> INSTRUCTIONS FOR THE TASK
Output each of the following records line for line, with no changes.

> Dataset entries
>> start

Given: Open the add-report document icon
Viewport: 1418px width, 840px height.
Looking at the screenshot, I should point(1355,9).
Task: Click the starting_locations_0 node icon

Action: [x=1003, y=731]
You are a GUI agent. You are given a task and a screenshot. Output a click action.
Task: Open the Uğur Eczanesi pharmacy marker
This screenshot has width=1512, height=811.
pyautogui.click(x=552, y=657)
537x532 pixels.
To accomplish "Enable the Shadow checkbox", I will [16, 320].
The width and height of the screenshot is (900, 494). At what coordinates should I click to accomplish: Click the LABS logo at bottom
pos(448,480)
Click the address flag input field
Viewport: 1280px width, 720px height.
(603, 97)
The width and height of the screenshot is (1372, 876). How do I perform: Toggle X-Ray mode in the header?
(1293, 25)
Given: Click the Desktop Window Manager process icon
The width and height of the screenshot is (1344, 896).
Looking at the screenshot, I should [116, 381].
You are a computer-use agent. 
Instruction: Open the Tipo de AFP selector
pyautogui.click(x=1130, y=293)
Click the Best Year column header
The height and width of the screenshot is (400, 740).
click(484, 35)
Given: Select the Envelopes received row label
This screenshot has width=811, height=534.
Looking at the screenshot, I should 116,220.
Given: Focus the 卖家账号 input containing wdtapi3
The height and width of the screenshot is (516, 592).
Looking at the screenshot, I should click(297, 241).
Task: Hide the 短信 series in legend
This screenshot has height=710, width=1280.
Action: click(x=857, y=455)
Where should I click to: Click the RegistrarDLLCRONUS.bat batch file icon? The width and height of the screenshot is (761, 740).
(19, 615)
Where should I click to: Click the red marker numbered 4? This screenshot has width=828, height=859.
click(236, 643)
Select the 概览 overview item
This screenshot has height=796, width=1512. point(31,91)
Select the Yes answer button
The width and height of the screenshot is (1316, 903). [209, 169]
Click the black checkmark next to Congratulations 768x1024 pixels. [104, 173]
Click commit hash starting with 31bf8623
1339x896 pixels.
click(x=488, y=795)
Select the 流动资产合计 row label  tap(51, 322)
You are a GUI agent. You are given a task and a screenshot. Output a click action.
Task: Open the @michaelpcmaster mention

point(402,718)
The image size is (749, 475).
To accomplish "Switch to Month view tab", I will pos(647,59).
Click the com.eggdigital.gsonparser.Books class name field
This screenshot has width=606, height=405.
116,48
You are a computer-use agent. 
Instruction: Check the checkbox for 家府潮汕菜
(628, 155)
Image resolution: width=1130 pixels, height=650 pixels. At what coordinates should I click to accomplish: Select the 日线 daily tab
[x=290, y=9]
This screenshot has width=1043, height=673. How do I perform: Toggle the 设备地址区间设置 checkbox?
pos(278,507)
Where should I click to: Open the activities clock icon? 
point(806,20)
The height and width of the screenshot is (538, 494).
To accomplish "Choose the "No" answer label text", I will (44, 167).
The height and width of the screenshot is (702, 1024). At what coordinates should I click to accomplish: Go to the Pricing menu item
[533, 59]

>> end

> SOLUTION TO THIS EXERCISE
Given: Open the add-report document icon
Viewport: 1418px width, 840px height.
Looking at the screenshot, I should point(1355,9).
Task: Click the starting_locations_0 node icon

Action: [x=1003, y=731]
You are a GUI agent. You are given a task and a screenshot. Output a click action.
Task: Open the Uğur Eczanesi pharmacy marker
This screenshot has width=1512, height=811.
pyautogui.click(x=552, y=657)
537x532 pixels.
To accomplish "Enable the Shadow checkbox", I will [16, 320].
The width and height of the screenshot is (900, 494). At what coordinates should I click to accomplish: Click the LABS logo at bottom
pos(448,480)
Click the address flag input field
Viewport: 1280px width, 720px height.
(603, 97)
The width and height of the screenshot is (1372, 876). How do I perform: Toggle X-Ray mode in the header?
(1293, 25)
Given: Click the Desktop Window Manager process icon
The width and height of the screenshot is (1344, 896).
Looking at the screenshot, I should [116, 381].
You are a computer-use agent. 
Instruction: Open the Tipo de AFP selector
pyautogui.click(x=1130, y=293)
Click the Best Year column header
The height and width of the screenshot is (400, 740).
click(484, 35)
Given: Select the Envelopes received row label
This screenshot has width=811, height=534.
Looking at the screenshot, I should 116,220.
Given: Focus the 卖家账号 input containing wdtapi3
The height and width of the screenshot is (516, 592).
Looking at the screenshot, I should click(297, 241).
Task: Hide the 短信 series in legend
This screenshot has height=710, width=1280.
Action: click(x=857, y=455)
Where should I click to: Click the RegistrarDLLCRONUS.bat batch file icon? The width and height of the screenshot is (761, 740).
(19, 615)
Where should I click to: Click the red marker numbered 4? This screenshot has width=828, height=859.
click(236, 643)
Select the 概览 overview item
This screenshot has height=796, width=1512. point(31,91)
Select the Yes answer button
The width and height of the screenshot is (1316, 903). [209, 169]
Click the black checkmark next to Congratulations 768x1024 pixels. [104, 173]
Click commit hash starting with 31bf8623
1339x896 pixels.
click(x=488, y=795)
Select the 流动资产合计 row label  tap(51, 322)
You are a GUI agent. You are given a task and a screenshot. Output a click action.
Task: Open the @michaelpcmaster mention

point(402,718)
The image size is (749, 475).
To accomplish "Switch to Month view tab", I will pos(647,59).
Click the com.eggdigital.gsonparser.Books class name field
This screenshot has width=606, height=405.
116,48
You are a computer-use agent. 
Instruction: Check the checkbox for 家府潮汕菜
(628, 155)
Image resolution: width=1130 pixels, height=650 pixels. At what coordinates should I click to accomplish: Select the 日线 daily tab
[x=290, y=9]
This screenshot has width=1043, height=673. How do I perform: Toggle the 设备地址区间设置 checkbox?
pos(278,507)
Where should I click to: Open the activities clock icon? 
point(806,20)
The height and width of the screenshot is (538, 494).
To accomplish "Choose the "No" answer label text", I will (44, 167).
The height and width of the screenshot is (702, 1024). At what coordinates should I click to accomplish: Go to the Pricing menu item
[533, 59]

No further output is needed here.